D'autre part, on regrette que l'auteur situe si peu les textes
qu'elle analyse, prenant l'énoncé au pied de la lettre, négligeant le
genre littéraire auquel ils appartiennent. On trouve ainsi, sur le
même plan, la Correspondance de Madame de Sévigné (posthume,
1726), Zaïre de Voltaire (1732), des écrits lestes de Restif de la
Bretonne ou de Crébillon fils (comme Le Sopha, 1740), La Nouvelle
Héloïse de Rousseau (1761) ou encore Les Conversations d'Emilie
de Madame d'Épinay (1774), destinées aux petites filles. Pour nous
en tenir à ce dernier exemple, M. Mann présente comme
exceptionnel le fait qu'un auteur « aristocrate », Madame d'Épinay, se fasse
l'apôtre d'un retour aux devoirs maternels. Mais replacé dans le
contexte de la littérature enfantine, dont il est ici parfaitement isolé,
il prend un autre sens, ce secteur de la production littéraire étant
devenu par excellence l'un des grands chantres des théories rous-
seauistes sur la maternité.

CONTENU DES DONNÉES »
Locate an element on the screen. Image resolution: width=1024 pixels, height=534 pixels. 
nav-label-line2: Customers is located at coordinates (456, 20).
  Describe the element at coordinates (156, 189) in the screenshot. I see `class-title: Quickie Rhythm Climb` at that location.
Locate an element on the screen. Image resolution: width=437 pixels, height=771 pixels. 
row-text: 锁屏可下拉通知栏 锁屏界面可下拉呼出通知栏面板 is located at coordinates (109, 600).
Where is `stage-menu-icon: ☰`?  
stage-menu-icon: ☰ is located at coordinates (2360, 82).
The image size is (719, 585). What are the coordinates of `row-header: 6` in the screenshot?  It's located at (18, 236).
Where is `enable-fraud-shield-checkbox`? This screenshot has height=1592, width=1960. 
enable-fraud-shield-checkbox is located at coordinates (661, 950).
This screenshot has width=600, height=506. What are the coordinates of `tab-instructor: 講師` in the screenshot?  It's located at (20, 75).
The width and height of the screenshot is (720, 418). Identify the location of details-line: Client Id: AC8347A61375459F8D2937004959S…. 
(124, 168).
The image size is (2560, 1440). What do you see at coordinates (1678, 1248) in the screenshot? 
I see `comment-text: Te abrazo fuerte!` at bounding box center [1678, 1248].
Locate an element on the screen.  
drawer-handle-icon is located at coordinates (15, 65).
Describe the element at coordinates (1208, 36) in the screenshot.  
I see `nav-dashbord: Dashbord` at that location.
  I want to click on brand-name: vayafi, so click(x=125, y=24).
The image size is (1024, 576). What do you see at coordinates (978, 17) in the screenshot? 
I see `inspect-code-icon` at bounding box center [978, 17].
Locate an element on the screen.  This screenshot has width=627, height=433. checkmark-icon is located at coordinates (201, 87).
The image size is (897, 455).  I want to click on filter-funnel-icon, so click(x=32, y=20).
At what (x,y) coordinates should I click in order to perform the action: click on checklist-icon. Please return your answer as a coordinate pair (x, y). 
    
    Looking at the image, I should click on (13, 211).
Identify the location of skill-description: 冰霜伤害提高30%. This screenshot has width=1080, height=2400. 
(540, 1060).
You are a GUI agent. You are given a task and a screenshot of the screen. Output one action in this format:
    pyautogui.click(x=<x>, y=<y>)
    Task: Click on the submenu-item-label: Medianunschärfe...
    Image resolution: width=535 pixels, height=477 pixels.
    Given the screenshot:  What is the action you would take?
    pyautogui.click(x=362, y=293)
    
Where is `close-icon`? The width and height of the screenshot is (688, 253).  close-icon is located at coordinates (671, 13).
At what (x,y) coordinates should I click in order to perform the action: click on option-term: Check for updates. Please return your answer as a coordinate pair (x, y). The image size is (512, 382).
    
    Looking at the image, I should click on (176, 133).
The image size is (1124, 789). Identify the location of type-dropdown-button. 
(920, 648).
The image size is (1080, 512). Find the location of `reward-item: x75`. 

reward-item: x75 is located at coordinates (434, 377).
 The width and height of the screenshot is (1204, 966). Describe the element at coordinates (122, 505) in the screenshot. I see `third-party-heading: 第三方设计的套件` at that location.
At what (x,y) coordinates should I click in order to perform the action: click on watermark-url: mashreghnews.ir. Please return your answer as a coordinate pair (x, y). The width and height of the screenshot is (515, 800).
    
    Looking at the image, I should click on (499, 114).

À FAIRE »
Relevez tous les titres d'œuvres cités dans l'extrait, chacun avec l'année qui l'accompagne. La liste n'intervient pas dans ce travail.

ZONE DE RÉPONSE »
- Correspondance de Madame de Sévigné : 1726
- Zaïre de Voltaire : 1732
- Le Sopha : 1740
- La Nouvelle Héloïse de Rousseau : 1761
- Les Conversations d'Emilie de Madame d'Épinay : 1774